Omit any pictures, and restate word for word only the lines from the one with "EU-taksonomi (895, 2140)" through the end of the data below.

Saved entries
* * * * * * *
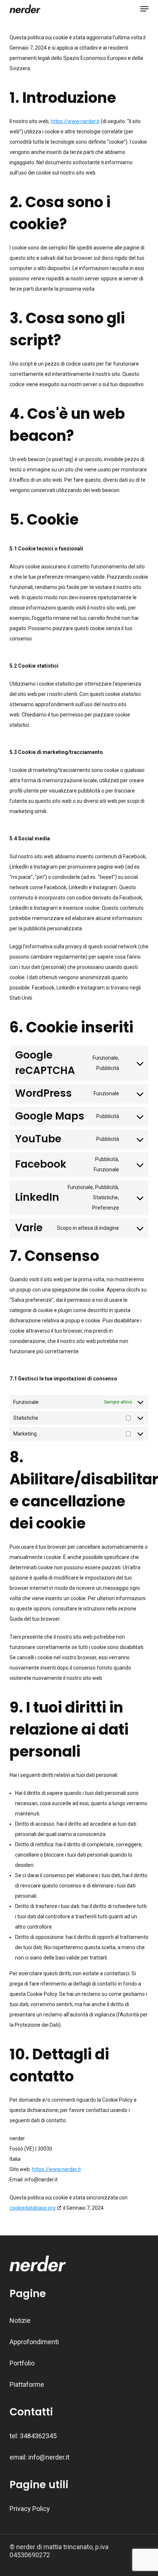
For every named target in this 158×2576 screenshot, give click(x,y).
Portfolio (22, 2363)
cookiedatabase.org (32, 2208)
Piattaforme (27, 2384)
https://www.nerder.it (75, 121)
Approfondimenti (34, 2342)
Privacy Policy (30, 2508)
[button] (144, 8)
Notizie (20, 2320)
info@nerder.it (48, 2457)
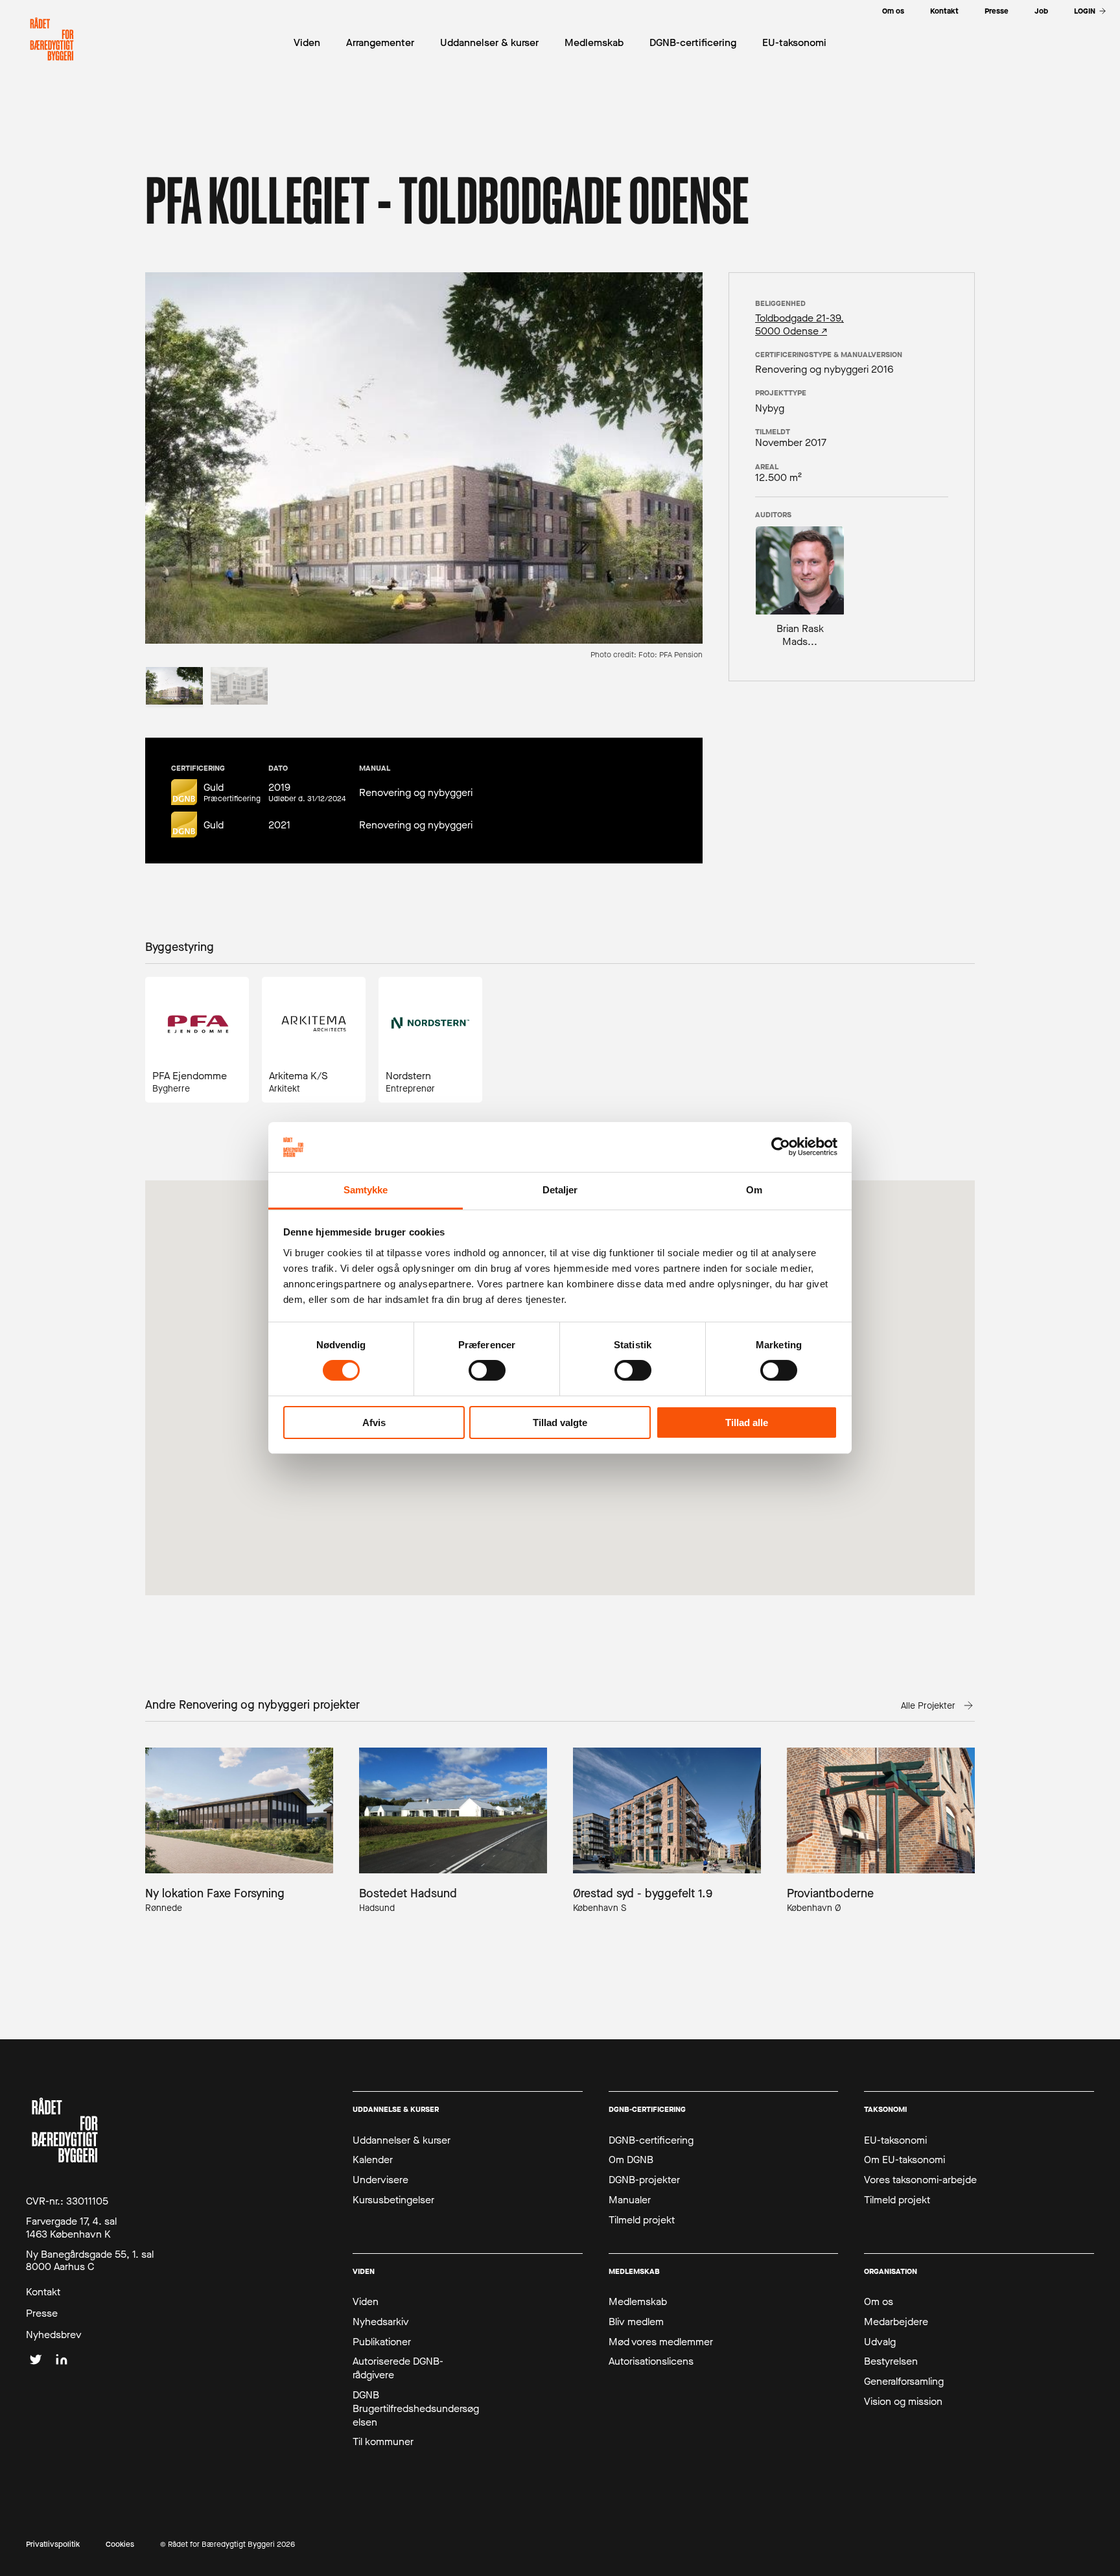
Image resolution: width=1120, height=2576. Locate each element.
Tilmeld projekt (642, 2220)
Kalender (373, 2159)
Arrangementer (380, 42)
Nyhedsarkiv (381, 2321)
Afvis (374, 1422)
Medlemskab (638, 2301)
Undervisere (380, 2179)
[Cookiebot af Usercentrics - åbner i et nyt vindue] (780, 1146)
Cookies (120, 2544)
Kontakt (43, 2292)
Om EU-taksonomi (904, 2159)
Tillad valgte (560, 1422)
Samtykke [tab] (366, 1189)
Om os (878, 2301)
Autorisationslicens (651, 2361)
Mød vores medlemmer (661, 2342)
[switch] (487, 1370)
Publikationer (382, 2342)
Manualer (630, 2200)
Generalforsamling (904, 2381)
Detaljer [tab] (560, 1189)
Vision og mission (903, 2401)
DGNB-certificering (651, 2140)
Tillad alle (746, 1422)
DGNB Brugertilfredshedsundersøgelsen (416, 2409)
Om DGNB (631, 2159)
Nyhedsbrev (54, 2334)
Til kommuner (383, 2441)
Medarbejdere (896, 2321)
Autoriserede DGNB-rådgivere (398, 2368)
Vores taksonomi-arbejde (920, 2179)
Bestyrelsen (891, 2361)
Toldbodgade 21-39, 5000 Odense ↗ (799, 324)
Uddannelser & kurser (401, 2140)
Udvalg (880, 2342)
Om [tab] (754, 1189)
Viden (366, 2301)
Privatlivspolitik (53, 2544)
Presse (42, 2313)
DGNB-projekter (644, 2179)
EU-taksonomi (895, 2140)
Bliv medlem (636, 2321)
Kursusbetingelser (393, 2200)
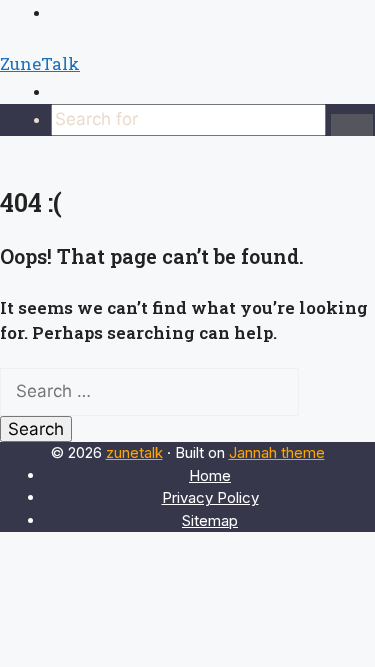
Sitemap (210, 520)
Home (210, 475)
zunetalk (134, 452)
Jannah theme (277, 452)
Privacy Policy (210, 497)
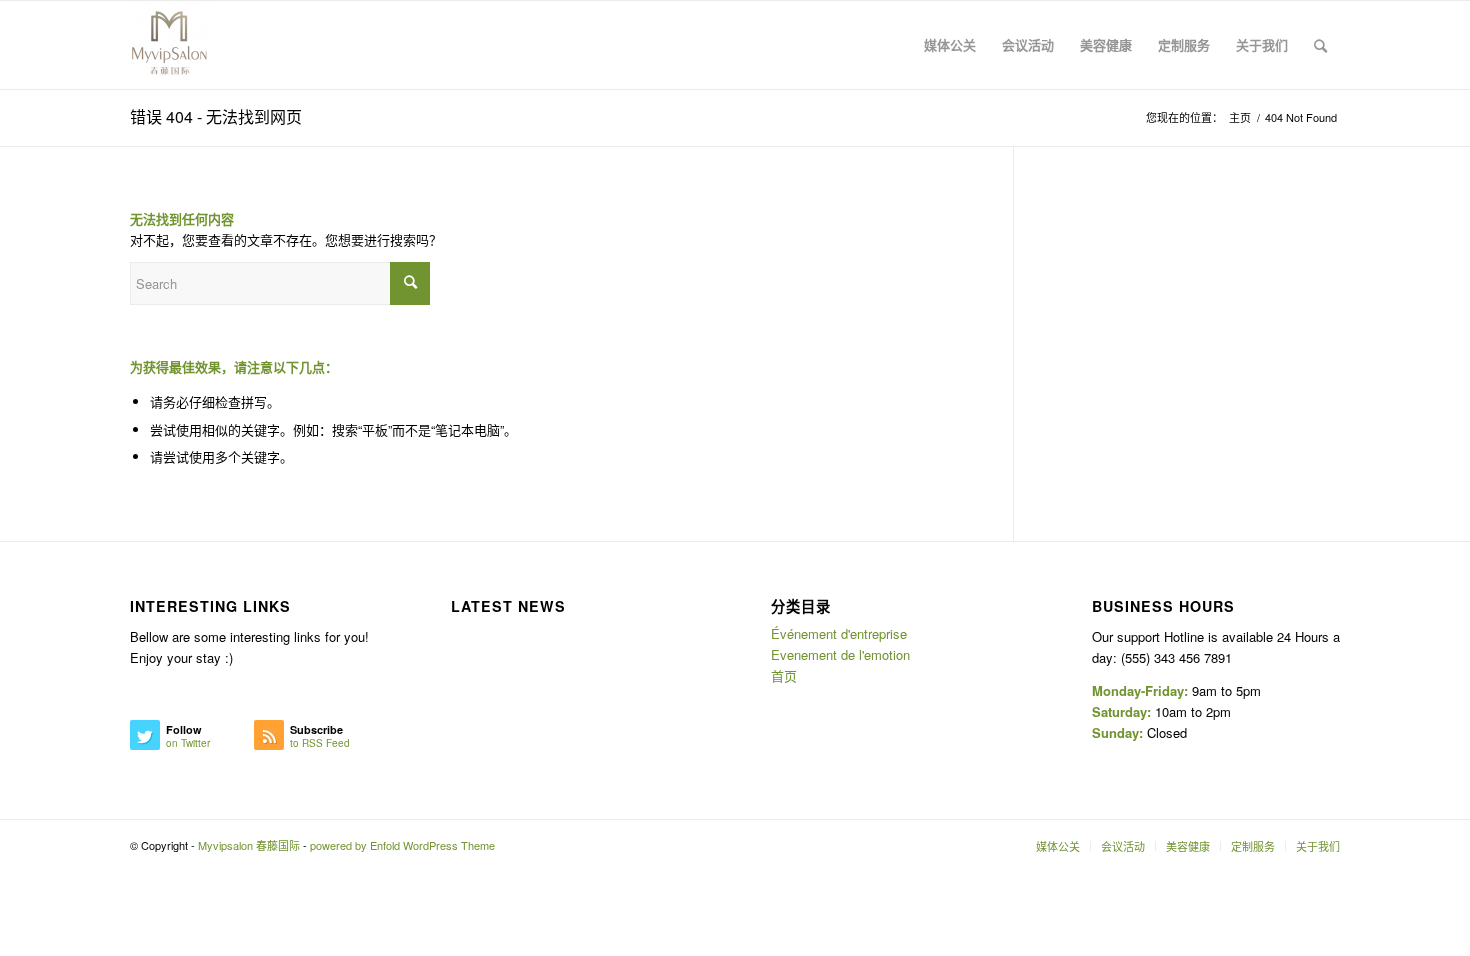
* * * * * * *
REPLY.
EU-taksonomi (895, 2140)
Bliv medlem (636, 2321)
Kursusbetingelser (393, 2200)
Sitemap (210, 520)
Home (210, 475)
zunetalk (134, 452)
Jannah theme (277, 452)
Privacy Policy (210, 497)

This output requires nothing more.